Il fut embarqué par la
police. Il s’appelait Michel Mourre et avait fait partie du mouvement
surréaliste de Breton sans que celui-ci le soutienne dans son geste. »
« Ainsi, par exemple,
que cet étrange esclandre survint cinquante ans exactement après la mort de
Nietzsche. Autrement dit, il aura fallu
cinquante ans pour que l’écho de la sombre prophétie nietzschéenne retentit à
paris, et retentit, qui plus est, sous les voûtes de Notre-Dame. Le disant
ainsi, on ne fait jamais que prêter à cet esclandre et à la prophétie dont il
est l’écho lointain un caractère idéaliste, si ce n’est théâtral. Idéaliste ou
théâtral, parce qu’il n’y avait personne en 1950, pas plus qu’en 1900, ni pour
croire que Dieu était mort ni, sérieusement, à tenir l’histoire pour débarrassée
de son imposante dépouille. Et c’est ce que tendent à démontrer les réactions
en effet embarrassées qui ont suivi l’esclandre de Michel Mourre et de ses amis
lettristes.
A la fin, qu’est-ce que
celui-ci pouvait signifier ? Que Dieu était mort, donc.

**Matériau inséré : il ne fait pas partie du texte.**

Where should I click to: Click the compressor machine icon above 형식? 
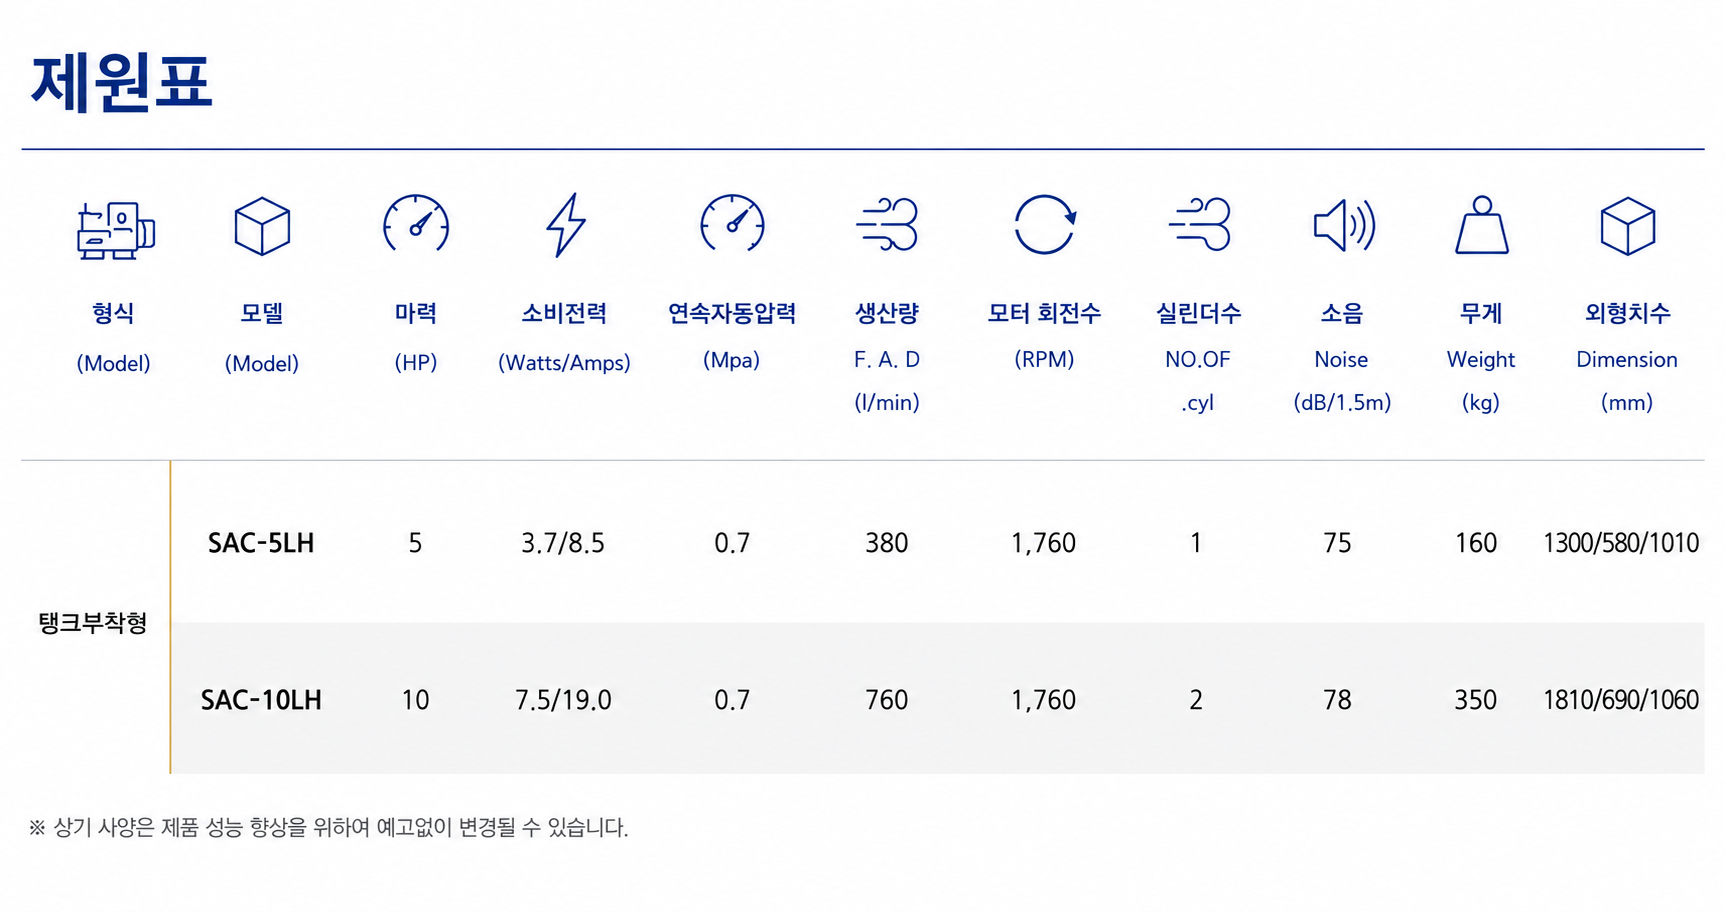115,230
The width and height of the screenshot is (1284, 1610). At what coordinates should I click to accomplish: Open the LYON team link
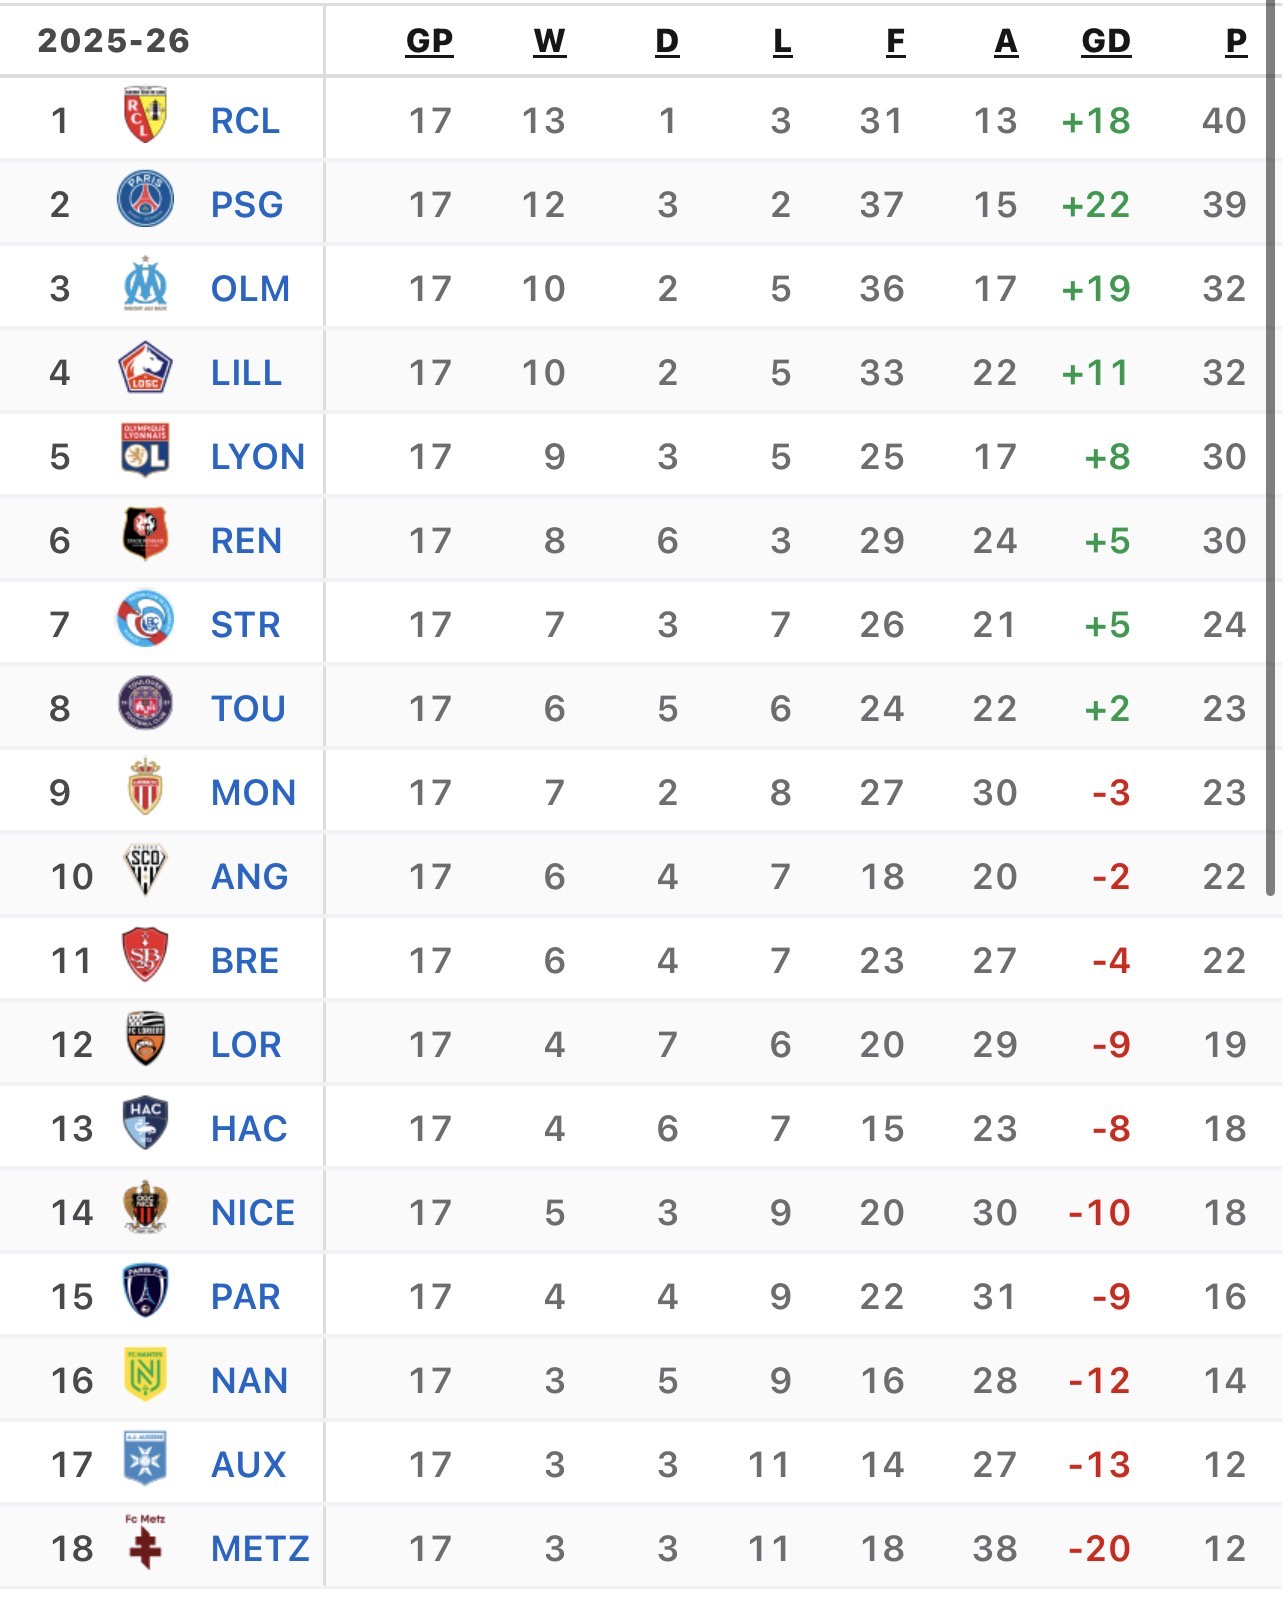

Mais pouvait-on
encore penser qu’il ne l’était pas depuis que les armées soviétiques et
américaines avaient « libéré » les camps ? Et quel Dieu alors,
celui des chrétiens ou n’importe lequel pourvu qu’il répondît au besoin dans
lequel chacun se trouvait ? La question vient subrepticement : en
somme, la croyance ne cherchait-elle pas, comme l’humanisme, à sortir indemne
de la guerre ? Ce qui ne serait que logique, d’ailleurs : Dieu ne
serait-il pas justifié de rester le même si l’homme lui-même l’était ?
Il faut donc l’accepter :
c’est parce qu’on veut, après la guerre, que l’homme soit le même qu’avant qu’on
refuse, même obscurément, que Dieu ne le soit plus.